# Need specific GPS numbers



## Hamilton Reef (Jan 20, 2000)

I need some specific GPS numbers. I know some of you have the conversion function to turn the TRS into a GPS numbers. I need the GPS numbers for a spot in the platbook Muskegon County, Montague/Whitehall page.

T12N, R17W, Sec 14. What are the GPS numbers for the smack middle of the Section 14?


----------



## multibeard (Mar 3, 2002)

Tom 

What you trying to do, pin point my duck blind. I hope I get to wake you up in the morning.

Tom


----------



## Ed Michrina (Dec 25, 2002)

Hotwired might know of a site that you can get on to transfer the gps cord. around. I went on it once and it turned my gps from min/sec to td's and there was other options. I don't have the site anymore.


----------



## Labrat (Apr 7, 2003)

There is a way the location can be converted, I lost the book in a house fire.

Give a few compunerds some time and you'll get an answer.

I think you can program your calculator to do the job if you have a Hewlet Packard.


----------



## Hamilton Reef (Jan 20, 2000)

Multibeard, The point I'm after is exactly 40-acres E from the NE corner post of the property you hunt on. Norm's corner marker is missing because the government surveyers long ago never put that benchmark in the swamp (too lazy). Norm is requesting that the County surveyers finally put that benchmark in place. 

The point I'm after (steel stake) was deliberately buried by a previous landowner when he found out he didn't own the property where he wanted to violate deer (mine and the adjacent farm). He wouldn't tell me where he pounded the stake in and then covered the stake. His family was hunting all of the neighbors' lands illegally. Then he was killed in an auto accident, and now no one knows where the stake is. All I need is close GPS numbers and a metal detector should find the stake.


----------



## Hamilton Reef (Jan 20, 2000)

I was looking for something simpler than this site.

GPS Conversion Formula's 
http://www.calsign.com/mining/GPSconvert.htm


----------



## Labrat (Apr 7, 2003)

Thanks for the site though.


----------



## Big Frank 25 (Feb 21, 2002)

Try playing with this. http://mapserver.maptech.com/homepage/index.cfm?


----------



## Ranger Ray (Mar 2, 2003)

HR,
Try this point and see if it makes sense. N43.43666 W86.30477. This is 
Lat/Lon hddd.ddddd degree on your GPS. I looked on topo and went to the correct area on map.

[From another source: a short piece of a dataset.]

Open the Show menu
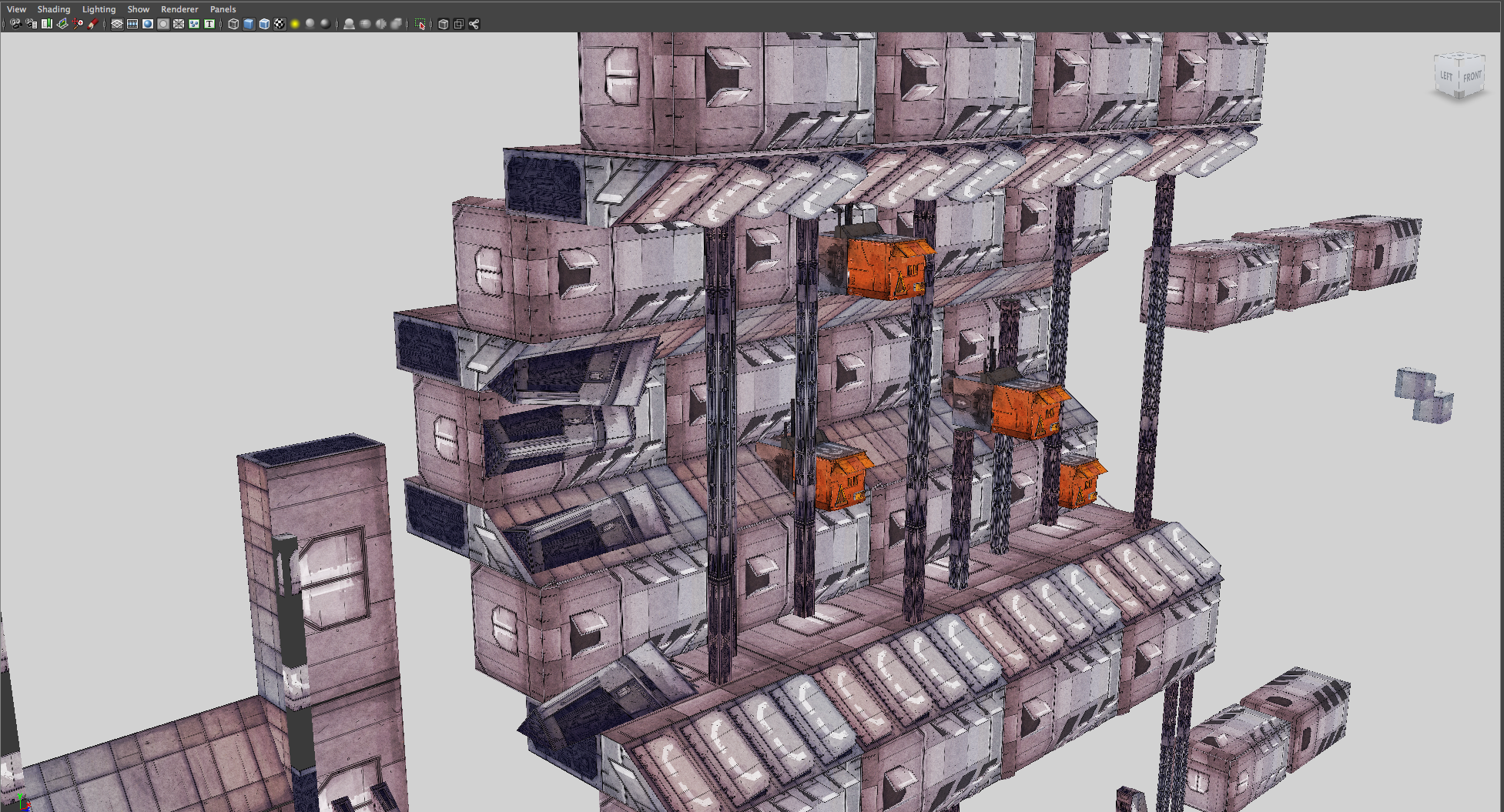Image resolution: width=1504 pixels, height=812 pixels. click(138, 8)
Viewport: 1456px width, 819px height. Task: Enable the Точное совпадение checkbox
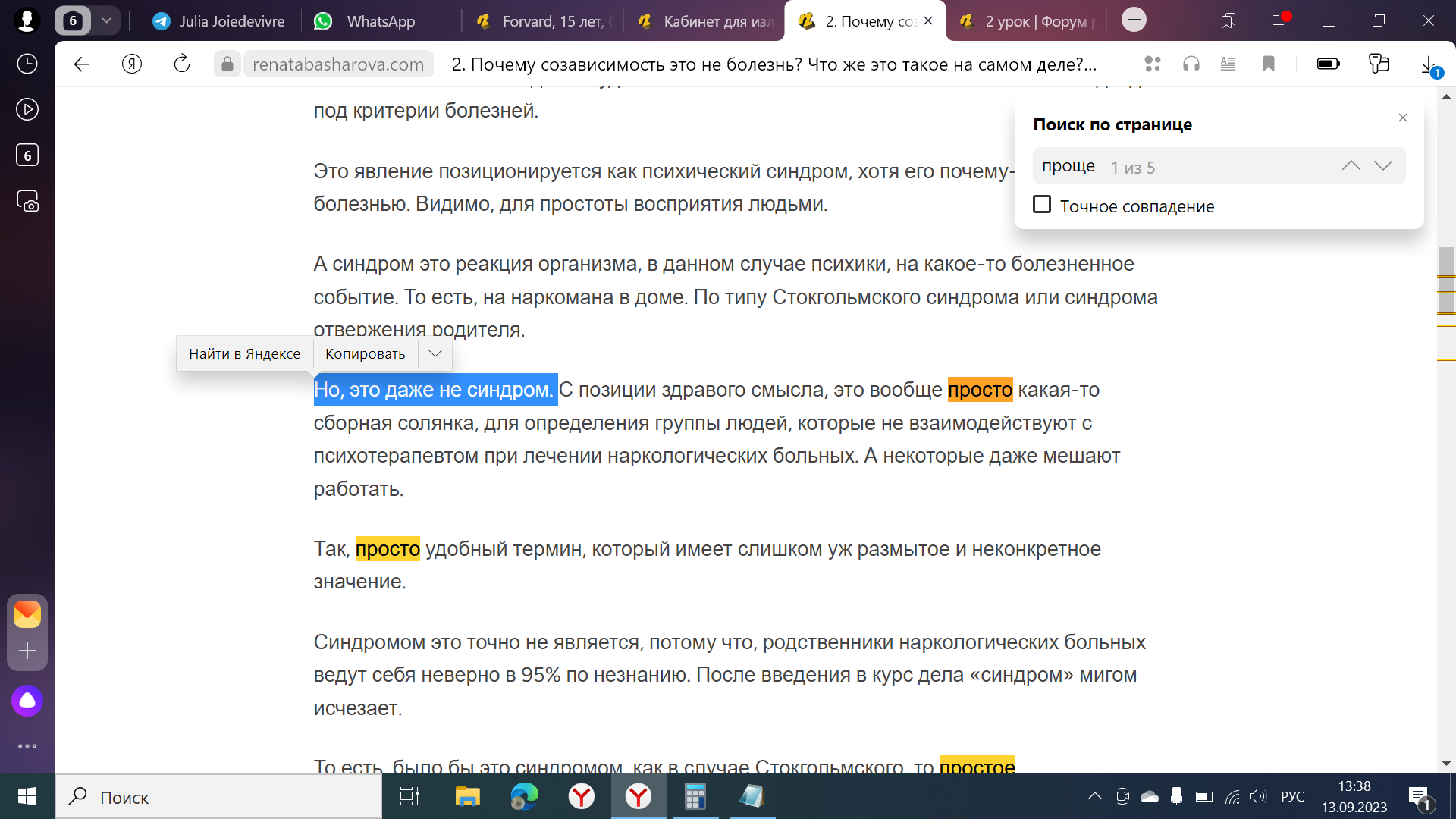coord(1042,205)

For WGS84 format its N43 26.200 W86 18.283


----------



## multibeard (Mar 3, 2002)

Thta wasn't me that opened the Duck season 10 minutes early this am

It is too bad uncle Bill isn't still alive. He could probably show you where all the boundries and corners are in the swamp.

I think I figured out who you are talking about burring the stake. You can't go by the Muskegon County Equalizations layouts on the aerials for property boundries because they don't even match the roads. Kind of makes me wonder where Norms west boundry actually is.


----------



## Hamilton Reef (Jan 20, 2000)

A week ago the sea lamprey survey boys from the Ludington Biological Station surveyed my small creek for sea lamprey. The White River is up for treatment next year. They started at Weesies Road and using their GPS immediately noticed the creek did not follow the map at all. It is true the plat books and the county maps are only close at best and often misleading.


----------



## multibeard (Mar 3, 2002)

I have seen a map somewhere that shows a creek on my property. Sure wish it was true as I would love to sell it for water front property.

As far a plat books and regular maps they aren't that accurate from what I have fouund as to streams.

The geological survery maps aren't much better. In Hart twnsp of Oceana county the are way off. The feeders into the Hufftile creek are so messed up it is pathetic. Maybe it was the same guys that didn't put the marker in the swamp down there. It is in an awful swamp.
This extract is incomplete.